**Excerpt provided:**

Active weekend in the Ardeche with canoeing, bivouc & barbeque

Featured in: | Robin Deering, Provence Editor | Published

With a long bank holiday weekend in store it made sense to venture to the outskirts of Provence to see what the Ardeche region and the famous Ardeche Gorge has to offer.

The Ardeche is a sublimely scenic department and merits to feature on the list of places to visit in France. Famous for the Gorges de l'Ardeche, a protected nature reserve and candidate for UNESCO, the gorges cover some 40 km's of rocky river scenery.
From our drive to our departure point, Vallon Pont d'Arc, it was clear that the region has a lot to offer with a rolling landscape and pretty old villages scattered over the map.

A number of Ardeche canoe trips are offered down the gorges, from mini-descents for those wanting to see the Pont d'Arc from the river to a two day kayak trip with overnight bivouac (camping in the nature) for a total getaway. A long weekend and a new sleeping bag in tow, we opted for the two day trip.
A huge choice of canoe shops offer various rates but essentially the same package, however the smaller establishments offer the benefit of not having to wait for the coach to fill up before your return journey. An overnight trip allows for two 'watertight' containers for all your gear strapped to the canoe, first tip - put your gear in a bin bag inside the container. We were not the only ones to find wet sleeping bags on arrival!

Departing directly from Vallon Pont d'Arc and into the first set of rapids means no hanging about, the first day involves about 2-3 hours of paddling to get to the overnight camp Bivouac Gournier.

**Exercise:** From the Ardeche weekend article, write out the passage starting at "Featured in: |" and ending at "has to offer.", word for word. Rely only on the text itself.

**Entries shown:**
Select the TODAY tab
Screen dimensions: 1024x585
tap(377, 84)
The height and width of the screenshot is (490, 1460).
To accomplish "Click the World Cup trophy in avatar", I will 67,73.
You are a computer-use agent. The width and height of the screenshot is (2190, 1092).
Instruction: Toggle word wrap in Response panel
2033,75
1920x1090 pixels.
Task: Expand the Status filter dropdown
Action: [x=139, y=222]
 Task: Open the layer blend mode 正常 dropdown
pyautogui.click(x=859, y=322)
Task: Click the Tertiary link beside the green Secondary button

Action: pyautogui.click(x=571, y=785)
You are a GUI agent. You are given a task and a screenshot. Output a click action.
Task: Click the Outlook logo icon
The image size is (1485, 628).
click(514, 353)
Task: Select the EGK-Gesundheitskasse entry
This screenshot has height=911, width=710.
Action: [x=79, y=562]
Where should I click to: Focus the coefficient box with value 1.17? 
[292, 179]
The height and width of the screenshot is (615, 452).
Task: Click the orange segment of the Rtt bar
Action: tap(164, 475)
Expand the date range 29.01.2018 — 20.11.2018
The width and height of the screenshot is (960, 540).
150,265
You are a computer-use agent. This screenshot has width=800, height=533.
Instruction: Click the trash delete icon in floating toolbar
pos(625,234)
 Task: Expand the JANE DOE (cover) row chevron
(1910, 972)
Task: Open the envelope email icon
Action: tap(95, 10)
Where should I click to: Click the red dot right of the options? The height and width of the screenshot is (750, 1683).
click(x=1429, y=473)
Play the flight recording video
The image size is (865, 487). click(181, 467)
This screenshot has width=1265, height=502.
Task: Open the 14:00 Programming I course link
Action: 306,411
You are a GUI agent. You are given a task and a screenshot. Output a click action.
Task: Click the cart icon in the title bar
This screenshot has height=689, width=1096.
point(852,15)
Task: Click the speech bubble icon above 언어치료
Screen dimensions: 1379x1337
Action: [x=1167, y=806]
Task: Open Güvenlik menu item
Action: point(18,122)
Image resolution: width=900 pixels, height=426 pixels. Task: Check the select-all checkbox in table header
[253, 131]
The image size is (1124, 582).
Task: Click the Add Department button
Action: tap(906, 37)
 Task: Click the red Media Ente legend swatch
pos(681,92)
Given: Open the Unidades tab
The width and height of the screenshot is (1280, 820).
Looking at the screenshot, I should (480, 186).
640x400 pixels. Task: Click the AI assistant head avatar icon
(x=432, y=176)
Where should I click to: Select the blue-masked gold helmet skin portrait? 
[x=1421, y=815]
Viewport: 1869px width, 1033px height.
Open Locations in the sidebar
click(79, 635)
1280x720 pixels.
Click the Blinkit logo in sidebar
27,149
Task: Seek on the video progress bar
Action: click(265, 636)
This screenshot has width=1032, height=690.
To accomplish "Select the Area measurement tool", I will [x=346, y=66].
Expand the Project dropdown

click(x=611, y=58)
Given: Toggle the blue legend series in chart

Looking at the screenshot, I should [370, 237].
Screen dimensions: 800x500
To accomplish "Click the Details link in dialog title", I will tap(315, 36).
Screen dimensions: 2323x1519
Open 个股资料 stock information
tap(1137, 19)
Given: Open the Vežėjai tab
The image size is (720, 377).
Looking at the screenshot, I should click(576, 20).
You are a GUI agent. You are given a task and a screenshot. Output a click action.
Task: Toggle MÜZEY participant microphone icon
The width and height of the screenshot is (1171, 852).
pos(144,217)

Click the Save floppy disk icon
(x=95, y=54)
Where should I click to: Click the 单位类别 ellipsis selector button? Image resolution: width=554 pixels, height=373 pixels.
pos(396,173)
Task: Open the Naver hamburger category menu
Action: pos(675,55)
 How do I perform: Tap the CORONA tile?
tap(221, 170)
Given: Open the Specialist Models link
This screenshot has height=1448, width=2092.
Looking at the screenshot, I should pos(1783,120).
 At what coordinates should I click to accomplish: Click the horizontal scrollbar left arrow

**The reply:**
Featured in: | Robin Deering, Provence Editor | Published

With a long bank holiday weekend in store it made sense to venture to the outskirts of Provence to see what the Ardeche region and the famous Ardeche Gorge has to offer.